▶ [OBJECTIVE]:
Repeat the lines word for word, beginning at the line that contains "Task: Click the left handle of range slider" and stopping after the line that contains "pyautogui.click(x=46, y=93)".

--- START EXERCISE MATERIAL ---

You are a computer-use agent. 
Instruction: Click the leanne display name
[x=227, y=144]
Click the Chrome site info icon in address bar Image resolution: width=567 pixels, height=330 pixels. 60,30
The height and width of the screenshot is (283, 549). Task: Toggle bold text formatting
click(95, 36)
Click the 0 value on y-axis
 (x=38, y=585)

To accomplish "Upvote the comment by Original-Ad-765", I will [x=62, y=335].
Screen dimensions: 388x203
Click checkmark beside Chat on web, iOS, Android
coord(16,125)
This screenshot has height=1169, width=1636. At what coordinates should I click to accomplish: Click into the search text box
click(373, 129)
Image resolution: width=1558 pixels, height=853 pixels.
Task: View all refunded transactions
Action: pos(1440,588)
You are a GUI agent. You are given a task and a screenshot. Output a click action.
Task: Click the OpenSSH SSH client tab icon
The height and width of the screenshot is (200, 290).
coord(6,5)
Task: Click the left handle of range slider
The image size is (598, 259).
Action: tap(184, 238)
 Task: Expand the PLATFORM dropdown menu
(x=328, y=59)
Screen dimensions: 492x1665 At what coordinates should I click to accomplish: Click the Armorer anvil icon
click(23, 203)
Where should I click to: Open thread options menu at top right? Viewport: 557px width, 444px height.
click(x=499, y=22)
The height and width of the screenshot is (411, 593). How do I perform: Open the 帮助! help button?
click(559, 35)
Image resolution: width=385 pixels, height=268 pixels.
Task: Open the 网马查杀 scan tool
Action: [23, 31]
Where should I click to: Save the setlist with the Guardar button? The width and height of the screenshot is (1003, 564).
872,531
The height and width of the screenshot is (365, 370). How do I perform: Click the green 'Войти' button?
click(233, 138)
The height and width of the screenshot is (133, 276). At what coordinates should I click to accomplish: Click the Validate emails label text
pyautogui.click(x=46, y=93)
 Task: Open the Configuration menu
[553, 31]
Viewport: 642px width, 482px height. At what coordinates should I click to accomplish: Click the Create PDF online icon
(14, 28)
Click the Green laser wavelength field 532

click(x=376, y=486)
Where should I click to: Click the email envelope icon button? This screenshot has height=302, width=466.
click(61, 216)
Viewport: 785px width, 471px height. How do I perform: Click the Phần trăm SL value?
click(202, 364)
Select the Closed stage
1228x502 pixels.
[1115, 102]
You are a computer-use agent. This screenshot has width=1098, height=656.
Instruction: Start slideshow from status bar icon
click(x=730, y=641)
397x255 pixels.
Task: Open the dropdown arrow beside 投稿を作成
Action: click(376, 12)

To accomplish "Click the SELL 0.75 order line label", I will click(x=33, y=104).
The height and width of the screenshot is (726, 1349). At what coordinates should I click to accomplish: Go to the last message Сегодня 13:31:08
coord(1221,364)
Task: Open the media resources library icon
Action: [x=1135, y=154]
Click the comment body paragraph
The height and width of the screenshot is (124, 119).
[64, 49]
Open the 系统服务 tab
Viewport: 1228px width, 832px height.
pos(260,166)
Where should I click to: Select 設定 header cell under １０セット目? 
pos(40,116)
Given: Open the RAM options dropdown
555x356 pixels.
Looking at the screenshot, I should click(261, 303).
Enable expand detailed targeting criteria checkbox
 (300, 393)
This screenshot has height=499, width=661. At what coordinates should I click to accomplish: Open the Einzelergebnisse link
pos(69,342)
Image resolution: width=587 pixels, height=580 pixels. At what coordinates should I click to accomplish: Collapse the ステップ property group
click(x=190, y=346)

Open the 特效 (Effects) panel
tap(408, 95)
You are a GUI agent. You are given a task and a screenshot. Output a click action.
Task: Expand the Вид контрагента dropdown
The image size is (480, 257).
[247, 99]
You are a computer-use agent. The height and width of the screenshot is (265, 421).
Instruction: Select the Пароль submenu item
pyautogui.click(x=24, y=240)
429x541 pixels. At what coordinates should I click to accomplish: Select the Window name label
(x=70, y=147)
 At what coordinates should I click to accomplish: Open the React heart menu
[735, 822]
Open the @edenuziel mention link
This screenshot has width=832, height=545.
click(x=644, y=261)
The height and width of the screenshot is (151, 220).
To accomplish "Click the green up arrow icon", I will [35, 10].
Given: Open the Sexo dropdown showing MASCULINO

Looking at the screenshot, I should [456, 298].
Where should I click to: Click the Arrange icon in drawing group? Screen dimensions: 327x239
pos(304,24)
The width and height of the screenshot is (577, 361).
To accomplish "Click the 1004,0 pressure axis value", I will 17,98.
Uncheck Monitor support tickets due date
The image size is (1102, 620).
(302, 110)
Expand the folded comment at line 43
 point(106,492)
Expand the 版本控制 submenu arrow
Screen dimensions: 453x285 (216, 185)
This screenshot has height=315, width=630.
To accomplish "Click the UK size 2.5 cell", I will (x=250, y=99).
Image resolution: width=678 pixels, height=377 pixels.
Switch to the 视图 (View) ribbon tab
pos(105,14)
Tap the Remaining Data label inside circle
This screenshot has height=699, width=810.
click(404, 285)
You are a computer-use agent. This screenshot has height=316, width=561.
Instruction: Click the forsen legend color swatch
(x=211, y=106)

--- END EXERCISE MATERIAL ---

▶ [OUTPUT BELOW]:
Task: Click the left handle of range slider
The image size is (598, 259).
Action: tap(184, 238)
 Task: Expand the PLATFORM dropdown menu
(x=328, y=59)
Screen dimensions: 492x1665 At what coordinates should I click to accomplish: Click the Armorer anvil icon
click(23, 203)
Where should I click to: Open thread options menu at top right? Viewport: 557px width, 444px height.
click(x=499, y=22)
The height and width of the screenshot is (411, 593). How do I perform: Open the 帮助! help button?
click(559, 35)
Image resolution: width=385 pixels, height=268 pixels.
Task: Open the 网马查杀 scan tool
Action: [23, 31]
Where should I click to: Save the setlist with the Guardar button? The width and height of the screenshot is (1003, 564).
872,531
The height and width of the screenshot is (365, 370). How do I perform: Click the green 'Войти' button?
click(233, 138)
The height and width of the screenshot is (133, 276). At what coordinates should I click to accomplish: Click the Validate emails label text
pyautogui.click(x=46, y=93)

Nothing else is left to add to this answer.